------ Records to use

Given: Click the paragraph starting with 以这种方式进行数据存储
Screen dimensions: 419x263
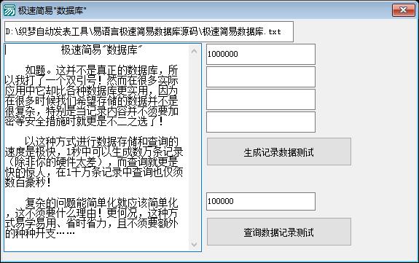Looking at the screenshot, I should [94, 162].
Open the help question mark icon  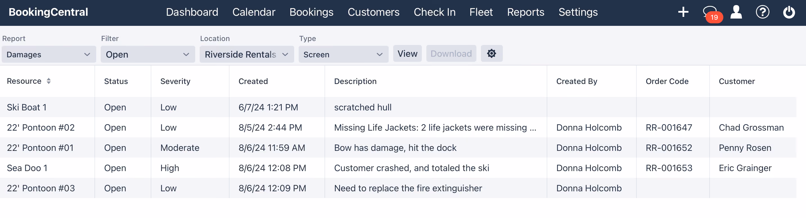[762, 12]
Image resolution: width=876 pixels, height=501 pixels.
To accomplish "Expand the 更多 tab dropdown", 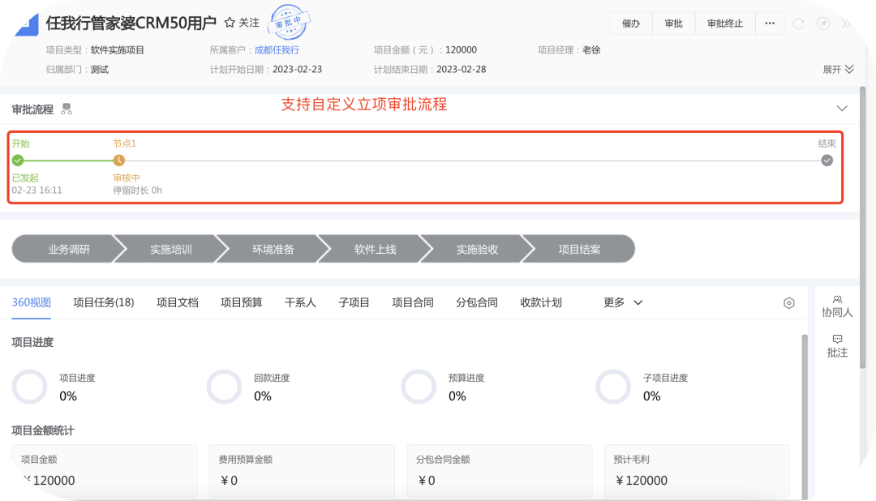I will pyautogui.click(x=622, y=302).
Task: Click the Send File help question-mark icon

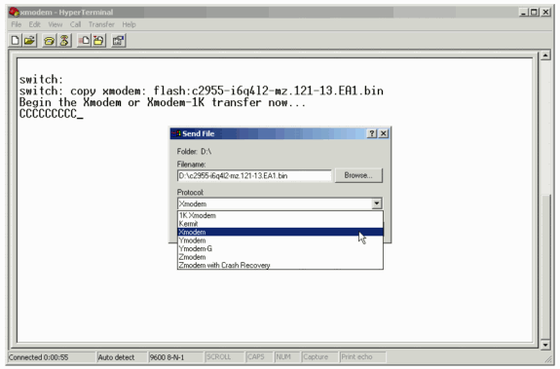Action: (x=372, y=133)
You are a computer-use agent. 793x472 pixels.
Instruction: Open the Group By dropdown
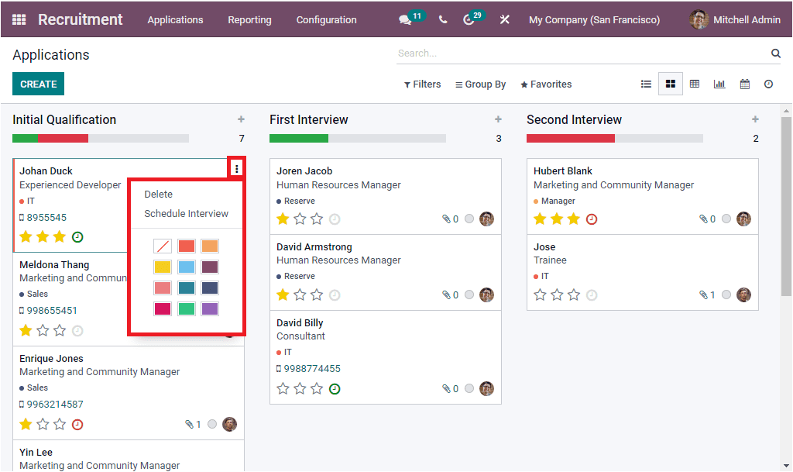(480, 84)
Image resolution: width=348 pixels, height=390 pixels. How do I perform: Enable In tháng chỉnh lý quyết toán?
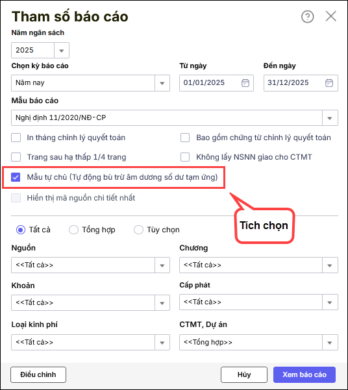pos(16,138)
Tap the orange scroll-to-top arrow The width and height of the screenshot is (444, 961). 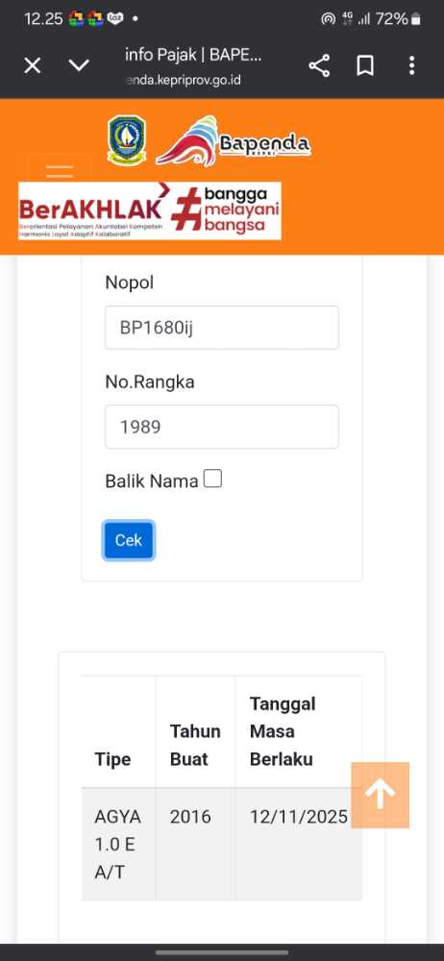tap(381, 795)
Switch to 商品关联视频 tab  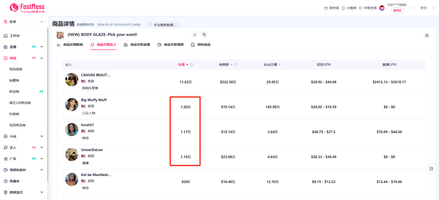[x=170, y=45]
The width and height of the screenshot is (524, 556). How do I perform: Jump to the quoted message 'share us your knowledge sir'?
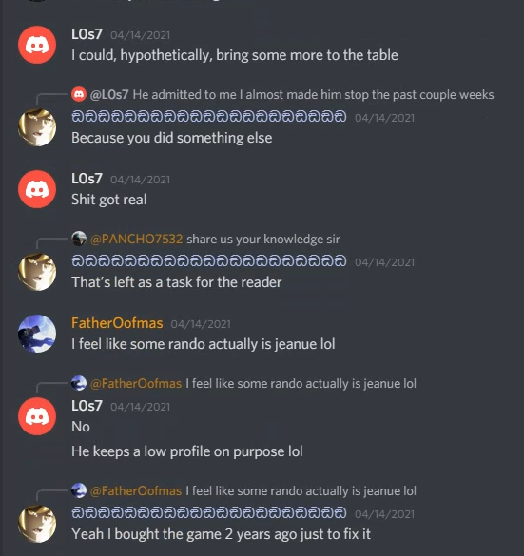coord(263,239)
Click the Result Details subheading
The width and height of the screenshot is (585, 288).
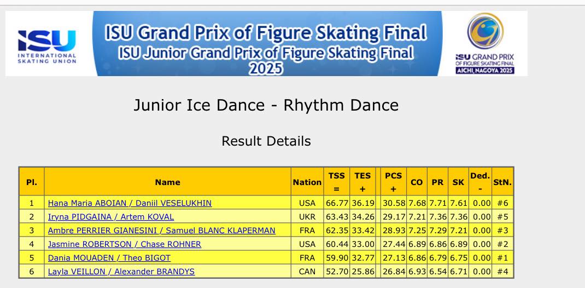pyautogui.click(x=266, y=141)
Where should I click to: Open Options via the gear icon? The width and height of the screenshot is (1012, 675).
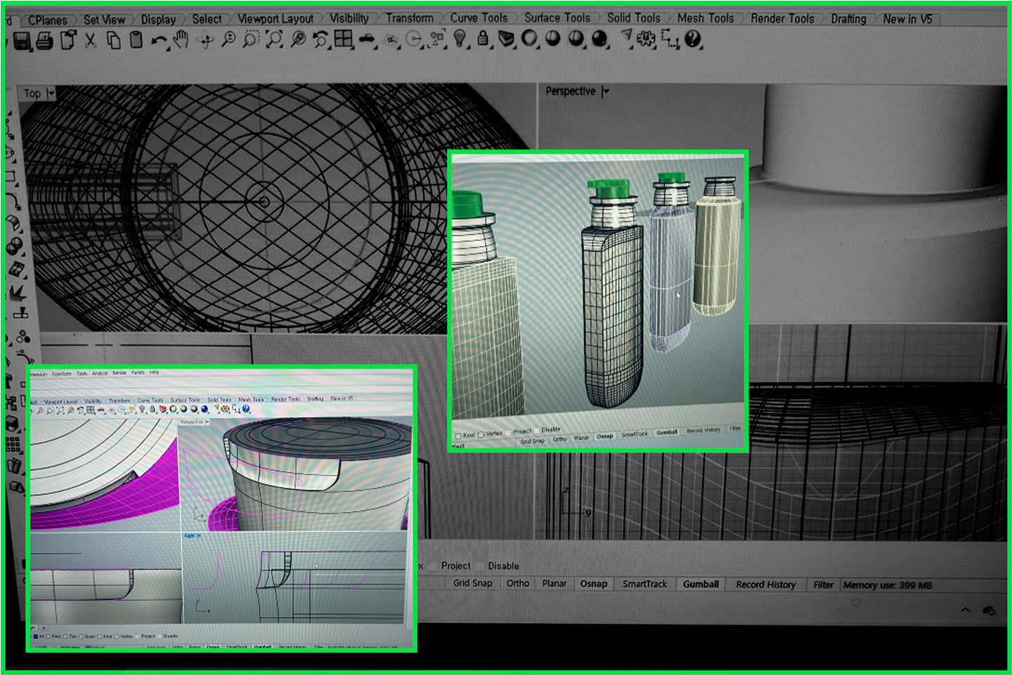click(646, 40)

------------

§ **How to complete this task**
Beginning with the line that contains "The width and height of the screenshot is (585, 288).", write out every line through the last one in the records, exactly and without pictures.

§ **Your solution**
The width and height of the screenshot is (585, 288).
pyautogui.click(x=266, y=141)
Where should I click to: Open Options via the gear icon? The width and height of the screenshot is (1012, 675).
click(646, 40)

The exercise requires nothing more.